Il est des petits pas diplomatiques bien dérisoires, à l’aune du fiasco suscité par le retrait précipité des Etats-Unis d’Afghanistan. Peu avant que le dernier soldat américain ne quitte Kaboul, le Conseil de sécurité des Nations unies a adopté, lundi 30 août à New York, une résolution demandant aux talibans qu’ils respectent leurs engagements, « en ce qui concerne le départ d’Afghanistan en toute sécurité des Afghans et des ressortissants étrangers ». La Chine et la Russie se sont cependant abstenues, limitant encore la portée de l’initiative soutenue par les Occidentaux.
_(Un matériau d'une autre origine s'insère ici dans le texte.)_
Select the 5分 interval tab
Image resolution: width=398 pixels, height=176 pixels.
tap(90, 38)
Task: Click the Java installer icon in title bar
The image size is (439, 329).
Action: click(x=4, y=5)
Porté par la France, le Royaume-Uni et les Etats-Unis, le texte ne mentionne pas la mise en place d’une « zone sûre » autour de l’aéroport de Kaboul, jusqu’ici seul point de sortie du pays, en dépit des appels en ce sens d’Emmanuel Macron. « C’est tout à fait réalisable », avait jugé, dimanche 29 août, le président français lors de son voyage en Irak. Les talibans n’avaient pas caché leur rejet d’un tel dispositif, eux qui ont cherché à dissuader les Afghans de quitter le pays depuis leur arrivée au pouvoir, le 15 août.
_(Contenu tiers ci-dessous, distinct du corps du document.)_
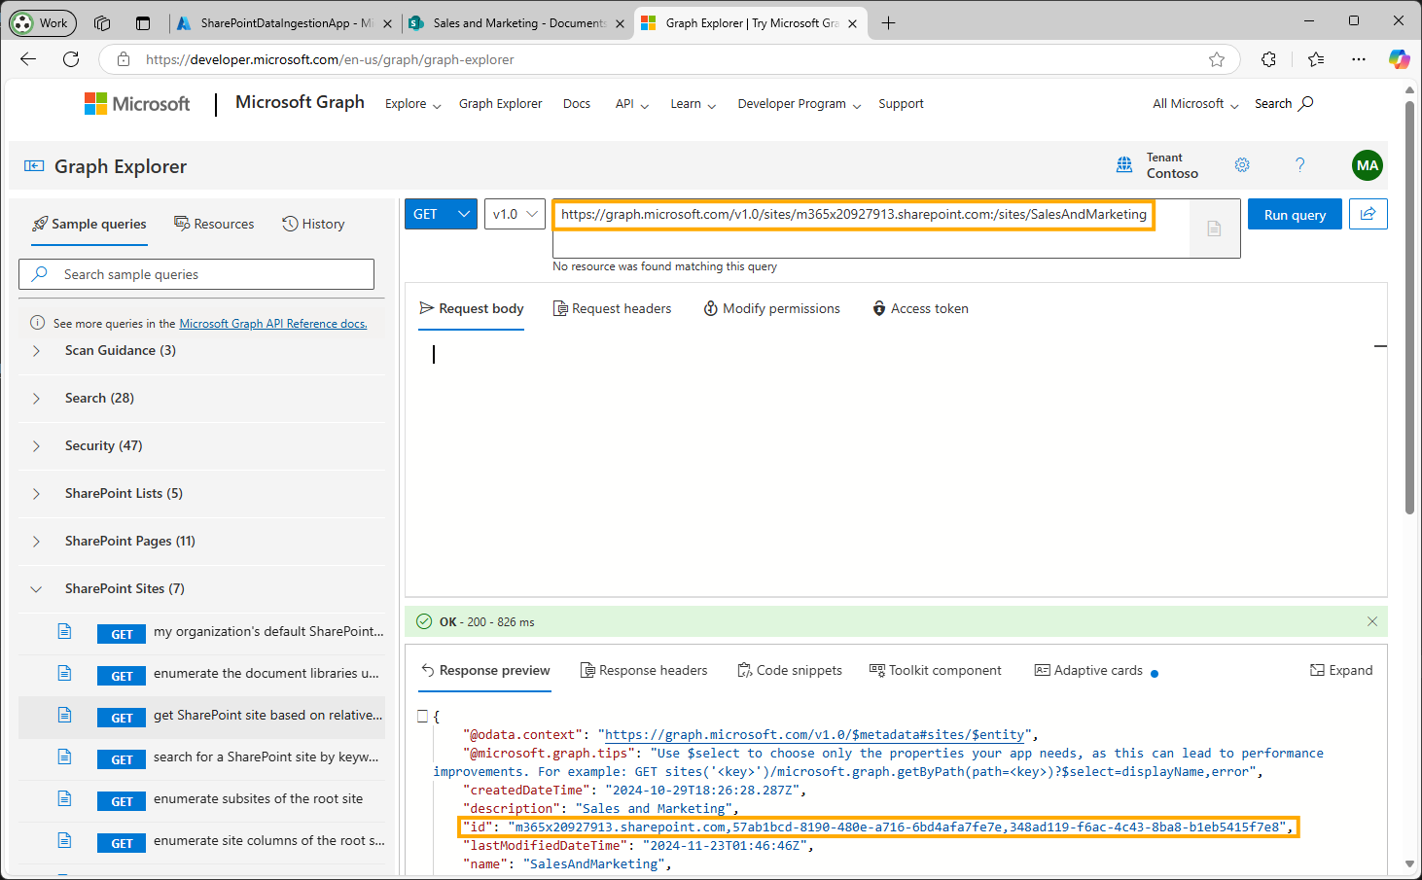Click the share query icon beside Run query
The width and height of the screenshot is (1422, 880).
pyautogui.click(x=1369, y=214)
Le texte réclame plutôt « la sécurisation de l’aéroport et des alentours », désormais entièrement contrôlés par le nouveau régime. Il dénonce l’attaque à la bombe survenue jeudi dernier et revendiquée par la branche locale de l’organisation Etat islamique. La résolution demande aussi un accès « sûr et sans entraves » aux populations pour les humanitaires encore présents sur place, notamment les agences de l’ONU. Et insiste sur le respect des droits humains, ceux des femmes en particulier, et la lutte contre le terrorisme.

 

Pékin et Moscou s’abstiennent

 

Pas de quoi inciter les diplomaties russe et chinoise à donner leur aval. Pour justifier leur abstention, les représentants des deux pays se sont, au contraire, montrés très critiques à l’égard d’une résolution considérée comme une manœuvre de diversion, en pleine débâcle occidentale. A Pékin comme à Moscou, l’humiliation infligée aux Etats-Unis a beau être un motif de satisfaction, le chaos et les risques sécuritaires qu’elle génère sont jugés préoccupants, même si les deux capitales ont établi très vite des contacts avec les talibans.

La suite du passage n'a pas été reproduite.